As for enthusiasm, it will be necessary for the teacher to approach class activities, especially those involving the ukulele, with positive energy and confidence. Demonstrating that students can learn in a way that interests them and can easily be tailored to students’ needs is key to fostering enthusiasm in the classroom. Regardless of skill, if students feel that they are learning something in an environment that is energetic and is flexible the project should be a success. Therefore, the teacher must maintain interest by showing a willingness to find resources for students that can be posted on the class blog (found here on Seesaw).
Clarity is also an important factor in making the ukulele a hit in Japanese classrooms. Providing a clear idea of what is expected can increase student confidence and make it easier to practice the skills learned while at school. For example, I created a basic weekly lesson plan for using music alongside other class materials like textbooks. Each day, there is a broad goal that can easily be made more specific to meet certain objectives. Using step-by-step directions, the students can practice both ukulele and Japanese until they are comfortable enough to create songs and perform exercises on their own.
Lastly, motivation is irreplaceable within dual programs. Practicing everyday is the only surefire way to improve a skill, and using one skill to learn another can enhance learning speeds. If a teacher wants their students to succeed, then there must be some sort of motivation, either intrinsic or extrinsic. Setting aside 20% time in the classroom ensures that there will be time for all students to practice. Ukulele is an addictive instrument to begin with, so once students get a feel for it they will not want to put it down! Setting up an after-school program, club, or ukulele loaning program would be one possible way to enable students to practice and build skills outside of class.
The final design of creating a hands-on, entertaining way to learn Japanese and ukulele simultaneously can be found on the Seesaw class blog!
INTERVIEW (with husband, a current Japanese language learner)
1.) Do you think a music-based language program could be successfully incorporated into high school world language classrooms? Why or why not?
2.) What advantages/disadvantages do you think using ukulele in the classroom would have?

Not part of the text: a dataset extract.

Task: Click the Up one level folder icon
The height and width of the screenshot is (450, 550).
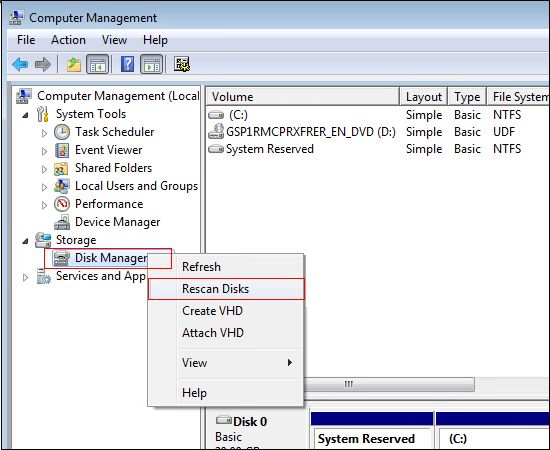Action: coord(74,65)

3.) Think back to your high school experience. Would you have liked to use music more often in your world language classes?
4.) What would you add/remove to this plan to make it more enjoyable for students and teachers?
5.) What would you add/remove to make it more effective?
6.) Besides school budget, what variables do you think would need to be overcome in order to introduce this plan? Any suggestions?
7.) Do you think this plan is a realistic possibility for beginner music and language students?
8.) Final words of advice for teachers, from the perspective of a language learner? What do you think teachers using this strategy might need to a reminder for?
Overwhelmingly, feedback for this idea at the Genius Hour Design Fair (in our EDIT2000 class at UGA) was positive. Everyone seems to think that it is fun and an effective way to learn a language. However, there were also some concerns:
1.) Will one semester be long enough to learn an instrument?
For this project’s purposes, yes, I think it will be plenty of time. The students’ goal is not to become experts, but to have a solid foundation in both music and language programs. By building confidence and fluency in Japanese language and ukulele techniques, students will be more motivated to learn something that may have seemed challenging at first and improve their skills on their own (either through more classes or self-study).
2.) Does the use of language really enhance language learning?
Yes, according to the sources I referred to in my third Genius Hour post. Also, from personal experience I found using music helped improve my speed, pronunciation, and memory as a language learner. Depending on the song choice, there is also the possibility that students may become more familiar with the values and cultural background of Japan through traditional songs. There are so many opportunities for learning with music!